The coronavirus disease 2019 (COVID-19 for short) affects females and males much differently both in terms of the infection outcome and the actual effect of the disease in society.[1] Females do sometimes die from COVID-19. Males, though, have higher chances of dying from the condition. That is because men and boys are more likely to have severe cases of COVID-19 when infected.[2] Slightly more males than females end up getting COVID-19.
The highest risk of COVID-19 for males is during their 50s though the condition can affect anybody at any age. The gap between males and females closes near age 90.[3] The death rate for China was about 2.8% for males and 1.7% for females. However, for several countries including Slovenia, Vietnam, Nepal and India, females are more likely to die than males.[4]
The reasons for this difference are not known. However, genetic, social and behavioral factors may play a part. The fact that women are smoking far less often than men and males often developing multiple health conditions at one time, like hypertension and diabetes at younger ages than females, may have contributed to the higher death rates for males. Since both professional and home care related affairs are more common for women, however, the may have a greater infection rate than men in some places. In Spain, for example, healthcare workers were affected more with COVID-19 than almost anybody else. The fact that females are more likely to live longer than males indicates a larger group of women and girls are under risk for getting the condition. Females from certain racial groups, who are older or have obesity to a certain level are more likely to have severe illness when the condition infects them.[5]
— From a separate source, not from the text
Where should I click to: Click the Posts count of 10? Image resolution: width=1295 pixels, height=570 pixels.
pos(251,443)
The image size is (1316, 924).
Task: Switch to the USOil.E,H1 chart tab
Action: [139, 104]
Across the world, females make up just over 70% of the workers in the health or social sector. Almost 90% of the healthcare workers in and around the Hubei province of China (from which the disease first got started) were female. In the United States, about 78% of the healthcare workers were female.[6] Women play strong roles for responding to the disease. This includes women who are front line healthcare workers, caregivers at home, community leaders and mobilizers.[7] Making matters worse, females are always paid much less than the males in almost all countries. Females also hold fewer leadership positions in health sectors. Masks and other protective equipment designed for males leave females under greater risk for exposure to COVID-19.
Women and girls, having already faced health and safety problems in managing their sexual and reproductive health and their menstrual hygiene without access to proper and clean water or private toilets before the crisis started are especially in danger. When the medical and healthcare systems are given more work than they can handle and the resources are redistributed to respond to the pandemic, this interferes with health services that are important to the well-being for women and girls.[8] This includes the pre-natal/post-natal healthcare, access to quality sexual and reproductive health services, life-saving care and support for those who survived gender-based violence.[9] Women are also not visiting hospitals or healthcare facilities for fears of being exposed to COVID-19 and for movement restrictions.
Due to increased tension in households during a pandemic, women and girls are under higher risk for being the victims of intimate partner and domestic violence.[10] During periods of lockdown, women who experience domestic violence have very limited access to protective services.[11]